Entre o ano 1 e o fim do século 18, China e Índia respondiam por mais da metade do PIB global, segundo cálculos do economista Angus Maddison, professor emérito da Universidade de Groningen e um dos mais respeitados especialistas em história econômica do mundo, que fez estimativas de PIBs para os últimos 2.000 anos.
Nos séculos 19 e 20, o peso econômico dos dois países despencou e chegou a menos de 10% em 1950. Ao mesmo tempo, Europa Ocidental e Estados Unidos passaram a abocanhar mais da metade do PIB global.
Pelas projeções de Maddison, o mundo vai pender de novo para o Oriente: até 2030, diz, a China será a maior economia do mundo e, a Índia, a terceira, depois dos Estados Unidos.
Juntos, os dois países serão responsáveis por 50% do PIB mundial. Europa Ocidental, América do Norte e Japão cairão dos atuais 50% para 36% em 2030, calcula Maddison.
A enorme população é o fator mais óbvio para a supremacia da China e da Índia no passado. Por volta de 1500, os dois países somados tinham metade dos habitantes do mundo, 213 milhões, número superior à população brasileira de hoje.

Entradas listadas

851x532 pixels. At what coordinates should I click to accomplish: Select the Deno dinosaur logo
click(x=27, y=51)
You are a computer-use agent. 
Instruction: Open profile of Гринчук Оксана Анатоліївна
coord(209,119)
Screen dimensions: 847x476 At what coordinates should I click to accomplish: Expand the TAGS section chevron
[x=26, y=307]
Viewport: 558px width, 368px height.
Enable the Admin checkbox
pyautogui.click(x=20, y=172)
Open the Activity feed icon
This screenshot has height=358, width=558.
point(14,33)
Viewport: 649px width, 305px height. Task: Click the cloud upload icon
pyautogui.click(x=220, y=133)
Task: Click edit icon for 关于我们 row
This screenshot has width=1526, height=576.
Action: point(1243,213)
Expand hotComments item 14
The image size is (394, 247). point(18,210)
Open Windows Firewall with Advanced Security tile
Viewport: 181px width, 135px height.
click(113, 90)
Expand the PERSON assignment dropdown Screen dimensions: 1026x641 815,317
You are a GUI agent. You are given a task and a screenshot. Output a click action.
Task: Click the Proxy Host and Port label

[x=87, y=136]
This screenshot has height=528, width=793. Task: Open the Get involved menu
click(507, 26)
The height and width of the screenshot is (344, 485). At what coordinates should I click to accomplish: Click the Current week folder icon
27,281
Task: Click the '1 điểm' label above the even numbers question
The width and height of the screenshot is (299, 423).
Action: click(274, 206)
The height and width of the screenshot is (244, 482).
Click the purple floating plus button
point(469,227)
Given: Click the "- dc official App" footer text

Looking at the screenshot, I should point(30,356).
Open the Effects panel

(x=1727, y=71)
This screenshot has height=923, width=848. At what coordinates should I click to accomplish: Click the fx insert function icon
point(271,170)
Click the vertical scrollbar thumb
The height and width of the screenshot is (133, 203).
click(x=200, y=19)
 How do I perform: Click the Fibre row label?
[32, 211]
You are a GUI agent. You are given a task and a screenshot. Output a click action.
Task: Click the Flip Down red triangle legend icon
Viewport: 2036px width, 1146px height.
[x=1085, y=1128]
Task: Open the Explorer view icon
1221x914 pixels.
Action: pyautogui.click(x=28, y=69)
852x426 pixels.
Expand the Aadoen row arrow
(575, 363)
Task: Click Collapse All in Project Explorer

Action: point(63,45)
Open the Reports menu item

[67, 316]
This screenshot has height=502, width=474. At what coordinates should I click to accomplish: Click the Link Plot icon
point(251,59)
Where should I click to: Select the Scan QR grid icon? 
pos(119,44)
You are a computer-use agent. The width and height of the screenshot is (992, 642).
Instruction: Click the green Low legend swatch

Exercício escrito
Troque "Europa Ocidental" por "Europa do Oeste" no trecho sobre o peso econômico da China e da Índia, reproduzindo tudo desde "Entre o ano" até "dos Estados Unidos.".

Solução abaixo
Entre o ano 1 e o fim do século 18, China e Índia respondiam por mais da metade do PIB global, segundo cálculos do economista Angus Maddison, professor emérito da Universidade de Groningen e um dos mais respeitados especialistas em história econômica do mundo, que fez estimativas de PIBs para os últimos 2.000 anos.
Nos séculos 19 e 20, o peso econômico dos dois países despencou e chegou a menos de 10% em 1950. Ao mesmo tempo, Europa do Oeste e Estados Unidos passaram a abocanhar mais da metade do PIB global.
Pelas projeções de Maddison, o mundo vai pender de novo para o Oriente: até 2030, diz, a China será a maior economia do mundo e, a Índia, a terceira, depois dos Estados Unidos.